- Given task 1
Answer these questions about the Hawaiian Dragon eel thread:
(a) What price was on the tank tag?
(b) Why does the eel have to keep its mouth open?
(c) What kind of eel does Judazzz call it?

# Eel - Hawaiian Dragon



## giovanni82 (Jan 29, 2003)

At a LFS tonight, see a tag on a tank:

Hawaiian Dragon
_Muraena pardalis_
$799.99

Most expensive fish my eyes have seen. It looked pretty badass too. It has to keep its mouth open to breath, and it had some nice size chompers. Anyone ever seen one before, or own one? Here's a site I found about them, w/ a pic. Just curious, not every day you see a fish(technically its an eel) for $800.

Hawaiian Dragon


----------



## Innes (Jan 13, 2003)

wow nice fish, but its not cocher(sp)


----------



## piranha45 (Apr 8, 2003)

wicked...


----------



## thePACK (Jan 3, 2003)

yeah .i've seen them and they carry a fat prices as you have stated...there mean as hell...


----------



## pcrose (Mar 9, 2003)

I have seen them at the lfs's once in awhile.


----------



## Poseidon X (Jan 31, 2003)

pretty cool


----------



## Judazzz (Jan 13, 2003)

That thing is just a fancy-ass moray eel, but still, it looks mean as hell


----------



## SnowCichlid (Jan 10, 2003)

Wow that looks pretty damn cool... but exspensive YIKES


----------

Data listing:
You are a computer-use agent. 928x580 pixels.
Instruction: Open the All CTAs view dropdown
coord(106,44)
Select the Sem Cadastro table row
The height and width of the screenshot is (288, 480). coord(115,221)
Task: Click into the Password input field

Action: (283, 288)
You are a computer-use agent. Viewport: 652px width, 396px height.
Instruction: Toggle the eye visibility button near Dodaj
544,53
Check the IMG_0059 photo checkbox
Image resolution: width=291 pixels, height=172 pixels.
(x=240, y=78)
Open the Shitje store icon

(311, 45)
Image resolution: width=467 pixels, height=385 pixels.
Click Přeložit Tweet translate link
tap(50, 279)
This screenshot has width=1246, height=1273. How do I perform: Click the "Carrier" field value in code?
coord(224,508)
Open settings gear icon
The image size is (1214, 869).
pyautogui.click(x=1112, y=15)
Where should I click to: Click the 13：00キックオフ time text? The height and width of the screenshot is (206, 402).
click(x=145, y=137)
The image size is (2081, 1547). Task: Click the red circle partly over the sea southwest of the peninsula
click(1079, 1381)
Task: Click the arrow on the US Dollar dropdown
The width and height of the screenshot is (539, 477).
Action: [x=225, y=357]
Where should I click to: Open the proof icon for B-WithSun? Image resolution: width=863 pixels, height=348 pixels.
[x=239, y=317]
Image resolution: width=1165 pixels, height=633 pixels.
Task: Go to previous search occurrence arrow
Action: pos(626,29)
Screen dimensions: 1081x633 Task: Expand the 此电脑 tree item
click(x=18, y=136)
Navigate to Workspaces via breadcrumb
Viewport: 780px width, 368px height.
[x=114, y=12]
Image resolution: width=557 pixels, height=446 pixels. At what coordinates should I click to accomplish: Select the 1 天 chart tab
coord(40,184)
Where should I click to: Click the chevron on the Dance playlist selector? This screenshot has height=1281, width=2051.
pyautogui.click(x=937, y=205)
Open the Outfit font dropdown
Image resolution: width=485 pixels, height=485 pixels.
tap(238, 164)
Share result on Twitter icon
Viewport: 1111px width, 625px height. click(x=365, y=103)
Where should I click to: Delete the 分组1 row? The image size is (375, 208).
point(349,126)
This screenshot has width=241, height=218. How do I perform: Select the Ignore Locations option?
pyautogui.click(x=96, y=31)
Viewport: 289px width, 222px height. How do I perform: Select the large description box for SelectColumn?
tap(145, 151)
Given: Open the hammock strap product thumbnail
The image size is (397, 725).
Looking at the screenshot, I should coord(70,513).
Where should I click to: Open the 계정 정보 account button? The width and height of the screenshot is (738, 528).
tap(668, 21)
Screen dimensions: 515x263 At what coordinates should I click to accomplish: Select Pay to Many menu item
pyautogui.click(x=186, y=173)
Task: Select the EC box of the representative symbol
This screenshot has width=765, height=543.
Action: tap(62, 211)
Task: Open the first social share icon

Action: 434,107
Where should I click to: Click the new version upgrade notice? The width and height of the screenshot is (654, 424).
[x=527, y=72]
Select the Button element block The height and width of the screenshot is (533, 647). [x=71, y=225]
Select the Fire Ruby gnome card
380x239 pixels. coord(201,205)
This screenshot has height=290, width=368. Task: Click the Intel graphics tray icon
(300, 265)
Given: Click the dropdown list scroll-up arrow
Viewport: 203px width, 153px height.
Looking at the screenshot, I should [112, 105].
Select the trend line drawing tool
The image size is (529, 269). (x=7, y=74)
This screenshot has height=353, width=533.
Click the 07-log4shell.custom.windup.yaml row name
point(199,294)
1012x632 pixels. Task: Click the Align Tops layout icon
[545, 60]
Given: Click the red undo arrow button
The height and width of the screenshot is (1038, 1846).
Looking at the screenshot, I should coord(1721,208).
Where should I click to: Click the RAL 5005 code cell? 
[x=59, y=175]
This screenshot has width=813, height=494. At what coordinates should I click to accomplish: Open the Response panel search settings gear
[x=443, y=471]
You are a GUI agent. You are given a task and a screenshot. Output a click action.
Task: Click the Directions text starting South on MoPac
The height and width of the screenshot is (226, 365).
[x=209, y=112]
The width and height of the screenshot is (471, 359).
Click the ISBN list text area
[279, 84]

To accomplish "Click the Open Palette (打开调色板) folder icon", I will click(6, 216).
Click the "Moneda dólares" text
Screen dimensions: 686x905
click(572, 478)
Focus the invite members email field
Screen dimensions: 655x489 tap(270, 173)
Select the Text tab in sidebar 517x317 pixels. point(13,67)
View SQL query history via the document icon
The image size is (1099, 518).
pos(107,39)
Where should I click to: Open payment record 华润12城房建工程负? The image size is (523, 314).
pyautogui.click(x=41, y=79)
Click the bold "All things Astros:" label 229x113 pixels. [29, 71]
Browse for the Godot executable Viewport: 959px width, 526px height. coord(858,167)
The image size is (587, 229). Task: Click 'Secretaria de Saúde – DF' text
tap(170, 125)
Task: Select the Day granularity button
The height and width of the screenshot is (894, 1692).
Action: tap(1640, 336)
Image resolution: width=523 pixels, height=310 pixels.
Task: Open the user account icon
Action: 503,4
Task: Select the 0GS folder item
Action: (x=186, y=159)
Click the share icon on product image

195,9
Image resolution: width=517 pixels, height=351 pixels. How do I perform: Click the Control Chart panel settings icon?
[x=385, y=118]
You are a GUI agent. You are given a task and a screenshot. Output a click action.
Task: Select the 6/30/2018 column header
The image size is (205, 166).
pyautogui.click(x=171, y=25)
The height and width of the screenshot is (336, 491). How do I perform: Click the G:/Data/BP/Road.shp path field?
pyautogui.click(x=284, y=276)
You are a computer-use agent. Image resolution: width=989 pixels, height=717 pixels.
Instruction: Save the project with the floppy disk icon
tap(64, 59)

- Given task 2
In the records, change "email field" to "email input" in the stretch from the line containing "Where should I click to: Click the RAL" through the line containing "Screen dimensions: 655x489 tap(270, 173)", leaving everything else unchanged. Return only those lines.

- Written response 1
(a) $799.99
(b) To breathe.
(c) A moray eel.

- Written response 2
Where should I click to: Click the RAL 5005 code cell? 
[x=59, y=175]
This screenshot has width=813, height=494. At what coordinates should I click to accomplish: Open the Response panel search settings gear
[x=443, y=471]
You are a GUI agent. You are given a task and a screenshot. Output a click action.
Task: Click the Directions text starting South on MoPac
The height and width of the screenshot is (226, 365).
[x=209, y=112]
The width and height of the screenshot is (471, 359).
Click the ISBN list text area
[279, 84]

To accomplish "Click the Open Palette (打开调色板) folder icon", I will click(6, 216).
Click the "Moneda dólares" text
Screen dimensions: 686x905
click(572, 478)
Focus the invite members email input
Screen dimensions: 655x489 tap(270, 173)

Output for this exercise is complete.